Eine heiße Welle des schlechten Gewissens überflutete Armand. Nun verstand er ihre Reaktion endlich. Jede andere Frau hätte geweint, geschrieen oder ihm etwas an den Kopf geworfen. In Anyas Situation wäre jede andere wohl auf allen Vieren zu ihm gekrochen und hätte stammelnd versucht, ihre Unschuld zu versichern.
Aber er hatte nicht irgendeine andere auserwählt. Anyas Stolz hatte sie von alldem abgehalten. Sie erwartete von ihm, dass er ihren guten Willen erkannte und war bereit gewesen, jede Strafe hinzunehmen. Was für ein Idiot er war. Und er hatte sie auch noch alleine in ihrem Elend gelassen!
Mit hastigen Schritten nahm er die Stufen hinauf, froh dass Maurice seine unnatürliche Geschwindigkeit nicht mehr beobachten konnte. Sekunden später lag seine Hand auf der Türklinke. Lauschend senkte er den Kopf aber hinter der Tür war es still.

Anya versuchte sich möglichst nicht zu bewegen. Aber selbst das Schluchzen, das sie schüttelte, bewegte den Haken in ihrem Darm auf quälende Weise. Mühsam versuchte sie, sich zu beherrschen und ihre alte Fassung zurück zu gewinnen. Sie versuchte ihre Atmung zu kontrollieren und zwang sich zu tiefen Atemzügen. Das half nach einiger Zeit.

Armand hatte schweigend den Raum verlassen. Sie wusste nicht, wann er zurückkommen würde. Aber die letzten beiden Male war die Zeit im Käfig qualvoll lang geworden. Ihre Haut brannte schrecklich an den Stellen, wo die Peitsche sie getroffen hatte. Einige Striemen waren schlimmer als andere, die bereits zu verblassen begannen. Armand hatte wirklich sehr kontrolliert die Peitsche geführt.
Und er hatte ihr das Halsband nicht abgenommen, wie sie befürchtet hatte. Das bedeutete doch, dass sie nicht wieder von vorne anfangen musste. So hoffte sie jedenfalls innig. Oder würde er sie sogar verstoßen?
Nein, das würde er nicht tun. Nicht wegen so einer Kleinigkeit. Es war doch eigentlich nur eine Kleinigkeit? Sie hatte einen dummen Fehler begangen und ein wichtiges Detail übersehen. Hätte sie mit Armand früher darüber gesprochen, wäre es zu dem zweiten, wesentlich folgeschwererem Fehler gar nicht erst gekommen, das sah sie nun auch. Aber reichten diese Fehler tatsächlich für Armands heftige Reaktion? Und wenn nicht, was hatte sie getan, um ihn so wütend zu machen?
Als sie das kurze Knarren der Tür hörte, hielt sie die Luft an und richtete ihre ganzen Sinne auf Armand, dessen hohe Gestalt sie bei einem kurzen Blinzeln erkannt hatte. Mit brennenden Augen verfolgte sie seinen Weg zu ihrem Käfig, bis sie kurz sein Gesicht und besonders seine Augen erkennen konnte.
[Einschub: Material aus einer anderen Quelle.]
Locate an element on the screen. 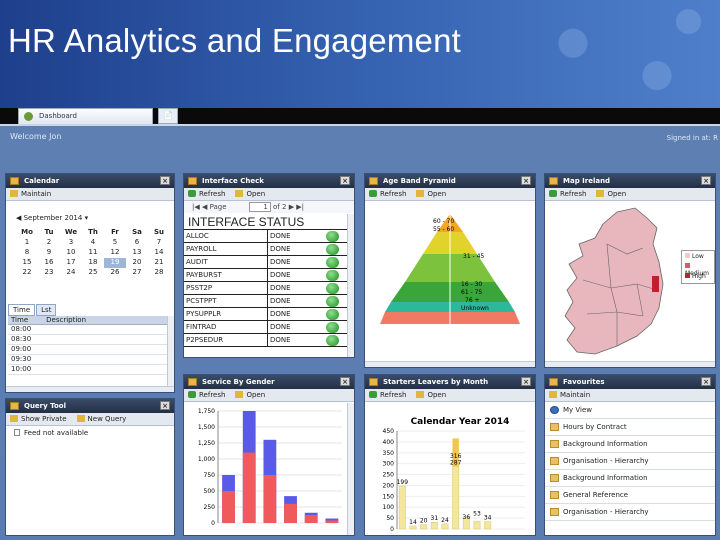 The height and width of the screenshot is (540, 720). calendar-day: 4 is located at coordinates (93, 243).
Grenzenlose Erleichterung überflutete sie, als sie die fast liebevolle Besorgnis in seinem Gesicht erkannte und es brachte sie wieder an den Rand des Weinens. Schnell senkte sie den Blick und biss sich fest auf die Lippen, um ihre Selbstbeherrschung nicht zu verlieren.
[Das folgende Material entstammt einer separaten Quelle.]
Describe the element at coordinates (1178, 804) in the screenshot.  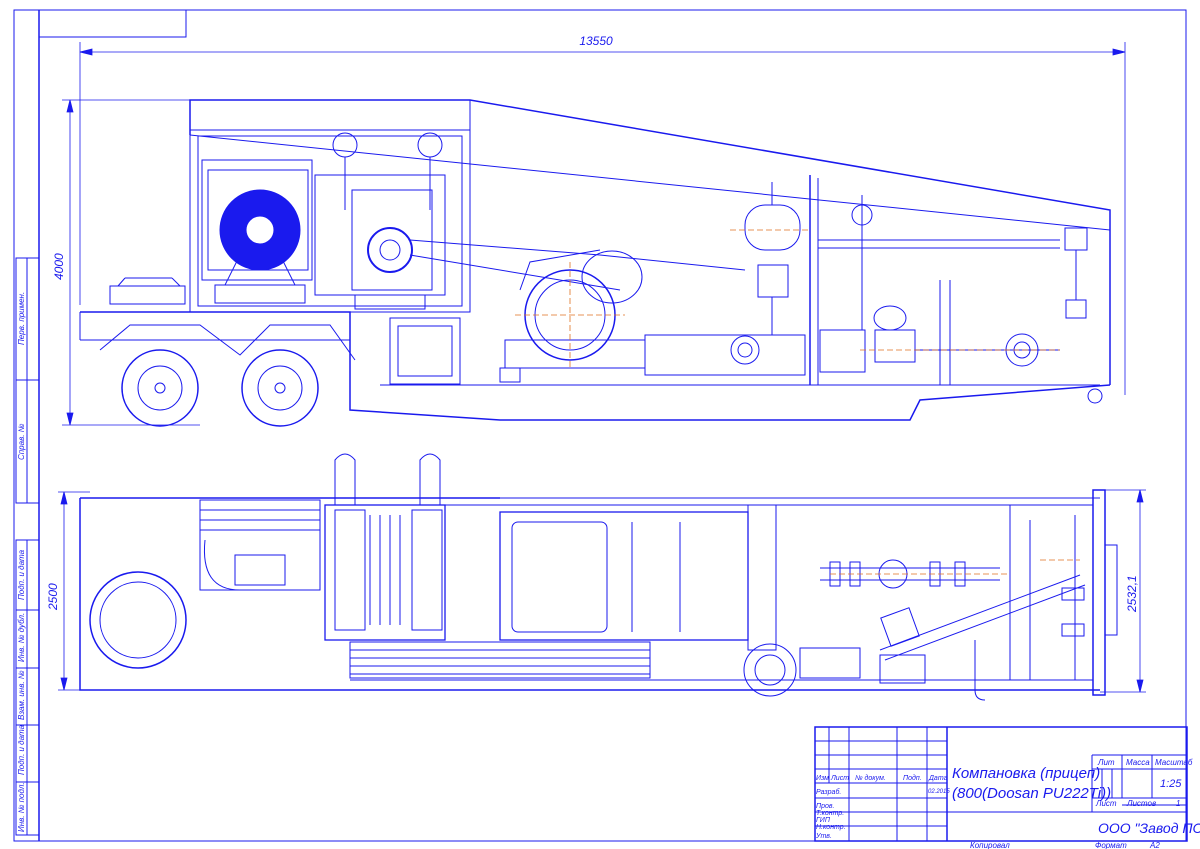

Als Armand ihr verweintes Gesicht sah, hätte er gerne das Gitter des Käfigs einfach herausgerissen, um schneller bei ihr zu sein. Wie ein kleines Häufchen Elend lag sie vor ihm und versteckte nun ihr Gesicht vor ihm. Er öffnete nicht die Tür. Mit zwei kundigen Handgriffen löste er zwei Metallstifte an den unteren Seiten des Gitters und klappte die komplette Käfigwand einfach hoch.
Er war stolz auf diese kleine Konstruktion, die er sich ausgedacht hatte. Sie diente der Sicherheit, falls er schnell handeln musste. Und nun wollte er schnell handeln.
Sie zuckte nicht zusammen, als seine große Hand sanft über ihre Seite strich. Mit sanften Griffen löste er ihren Zopf. Dann entfernte er behutsam den Haken aus ihrem Po, was sie zu einem tiefen Stöhnen brachte. Achtlos ließ er den Haken im Käfig liegen und schob seine Arme unter ihren zierlichen Körper.
Als er sie heraushob, trafen sich ihre Blicke. Scheu und fragend musterte sie ihn und löste ein kurzes Lächeln bei ihm aus. Sanft drückte er sie an sich, während er sie quer durch den Raum in sein Zimmer trug und vor seinem Bett stehen blieb. Und sie schmiegte sich mit einem erleichterten Beben an ihn.